A great example is Rotterdam, and — a city modeled after it — Hoboken, New Jersey. Hoboken assessed that they needed many more parking spaces downtown and they also needed much more green space. So they used Dutch-engineered technology, they’re building underground parking which can also serve as flood overflow space in time of heavy rainfall. (They were hit hard during Sandy.) The surface area is green space and there's a new park area which serves a variety of community needs. It’s what I call the resilience dividend: You get multiple benefits for a single investment. Singapore did it for the Marina Barrage, where they solved problems of freshwater capture as well as flood and storm surges while at the same time stimulating economic development and new housing. That’s the right way to think about resilient infrastructure going forward.
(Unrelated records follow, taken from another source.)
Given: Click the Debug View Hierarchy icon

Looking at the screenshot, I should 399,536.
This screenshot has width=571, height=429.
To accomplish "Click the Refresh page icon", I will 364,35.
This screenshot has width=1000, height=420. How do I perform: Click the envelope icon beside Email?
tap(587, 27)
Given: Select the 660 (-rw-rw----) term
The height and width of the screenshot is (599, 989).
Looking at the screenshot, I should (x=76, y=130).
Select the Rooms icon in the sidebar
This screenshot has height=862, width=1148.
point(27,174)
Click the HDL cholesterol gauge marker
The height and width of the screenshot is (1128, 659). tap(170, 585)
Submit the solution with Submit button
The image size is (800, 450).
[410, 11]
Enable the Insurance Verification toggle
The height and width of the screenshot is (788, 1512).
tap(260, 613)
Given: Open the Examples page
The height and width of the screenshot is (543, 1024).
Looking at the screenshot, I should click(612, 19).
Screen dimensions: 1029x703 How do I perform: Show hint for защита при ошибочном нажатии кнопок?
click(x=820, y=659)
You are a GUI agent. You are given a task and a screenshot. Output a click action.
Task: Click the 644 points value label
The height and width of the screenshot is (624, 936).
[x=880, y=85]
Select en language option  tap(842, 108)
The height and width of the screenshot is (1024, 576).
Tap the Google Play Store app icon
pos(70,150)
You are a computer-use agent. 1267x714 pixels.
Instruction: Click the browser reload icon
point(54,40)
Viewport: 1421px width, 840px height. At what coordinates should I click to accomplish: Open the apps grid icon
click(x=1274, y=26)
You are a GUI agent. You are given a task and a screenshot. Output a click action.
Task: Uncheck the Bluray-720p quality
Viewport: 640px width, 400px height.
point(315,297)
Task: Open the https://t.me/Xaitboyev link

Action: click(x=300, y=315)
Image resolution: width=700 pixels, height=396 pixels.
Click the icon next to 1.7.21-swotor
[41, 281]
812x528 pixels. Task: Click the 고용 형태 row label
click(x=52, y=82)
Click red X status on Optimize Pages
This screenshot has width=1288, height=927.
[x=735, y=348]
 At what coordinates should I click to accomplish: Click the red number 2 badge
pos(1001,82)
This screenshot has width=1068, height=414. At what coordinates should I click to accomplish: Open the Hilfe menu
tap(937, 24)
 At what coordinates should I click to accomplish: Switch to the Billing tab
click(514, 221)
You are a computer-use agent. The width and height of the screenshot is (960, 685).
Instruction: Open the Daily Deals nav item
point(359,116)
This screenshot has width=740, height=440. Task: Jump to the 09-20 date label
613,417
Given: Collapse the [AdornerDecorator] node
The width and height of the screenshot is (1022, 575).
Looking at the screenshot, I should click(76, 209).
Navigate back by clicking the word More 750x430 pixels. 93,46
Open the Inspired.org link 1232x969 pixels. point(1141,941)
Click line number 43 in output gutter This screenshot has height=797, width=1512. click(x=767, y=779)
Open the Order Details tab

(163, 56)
But it’ll be different from city to city.
What do you see as the greatest challenges facing cities, particularly those that rely on their waterfront, in the coming decades? Is it climate change? Is it a slowdown in global trade? What are the key factors?
We had 1,100 cities apply for the 100 we selected, and 80 percent of them talked about water vulnerability. World Economic Forum risk assessments over the last two years have demonstrated this recognition globally. In some places it’ll be the problem of too much water, in some places too little. But this concentration on water is going to be essential.
Because of the way trade developed over the course of history, most cities that are part of the global trade route are either on rivers or coasts. Sea level rise is particularly threatening to those cities, many of which, New York and Singapore included, have utilized landfill in order to continue to expand. Then there's Miami Beach, which is on a sandbar. These cities are so vulnerable to sea level rise, storms, hurricanes, typhoons, tsunamis — all of which appear to be worsening. How do these cities work on both their natural and built infrastructure in new ways?
We actually could look at New Orleans, which relies on the Mississippi River as part of its global strategy. Over the years, since the Mississippi was developed all the way down, it got diverted, making much more land vulnerable to sea level rise. Because of New Orleans' vulnerability to storms, they've adopted a combined strategy to restore wetlands and coastal estuaries and to let water flow where it wants to.
Our mantra in the 21st century is learning how to live with water — and so a lot of cities have developed “living with water strategies.” This includes tree planting and, obviously, new dykes and canal structures. But developing a combination of hard and soft infrastructure in order to allow water to flow where it wants to is really critical all over the world.